Les maoïstes suisses et « l’or de Pékin » au cœur de la Guerre froide (1964-1976)

Unique parti maoïste reconnu par Pékin en Suisse, le Parti Communiste Suisse / Marxiste-Léniniste (PCS/ml) a entretenu entre 1964 et 1989 une relation privilégiée avec la République Populaire de Chine. Celle-ci a non seulement offert un soutien matériel, mais aussi une légitimité politique à des militants poussés à une fidélité sans faille, au gré des revirements politiques à la tête du gouvernement chinois.

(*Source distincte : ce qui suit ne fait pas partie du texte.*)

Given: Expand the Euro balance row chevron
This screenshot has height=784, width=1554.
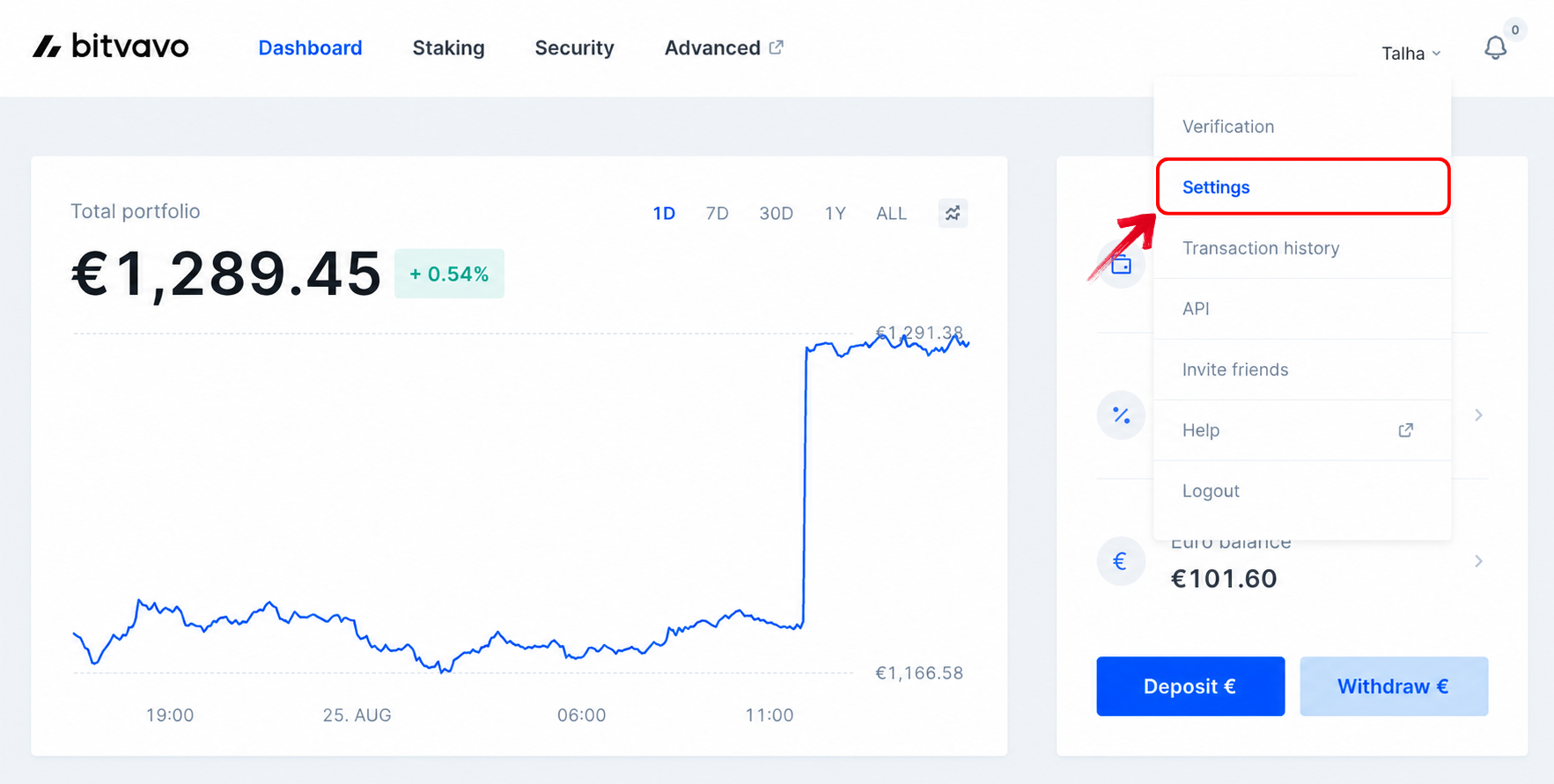Looking at the screenshot, I should pos(1478,561).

Cette communication proposera donc d’analyser la place et l’influence des ressources financières et symboliques mises à disposition par le Parti Communiste Chinois à ce petit groupe révolutionnaire helvétique en pleine Guerre froide. Dans un premier temps, nous reviendrons sur l’importance méthodologique des enjeux pécuniaires dans les recherches sur le mouvement maoïste. Eludée par les militants et surévaluée par les services de renseignements, l’ingérence d’une puissance étrangère et potentiellement ennemie demeure l’arlésienne d’une histoire transnationale de la propagande chinoise. Dans un second temps, nous examinerons les structures et les méthodes employées par les prochinois pour développer leurs activités avec l’appui de Pékin. Il sera notamment question du rôle central de l’ambassade chinoise à Berne ainsi que celui des associations d’amitié avec la Chine, tous deux instruments du soft power chinois.

Au travers de ces réflexions, nous démontrerons à quel point « l’or de Pékin » a été un sujet tabou pour les militants et un objet de fantasme pour la Bundespolizei. La Confédération apparaîtra ici comme une plaque tournante internationale, et la diffusion de la pensée maozedong en Suisse sera présentée sous ses allures les plus sonnantes et trébuchantes.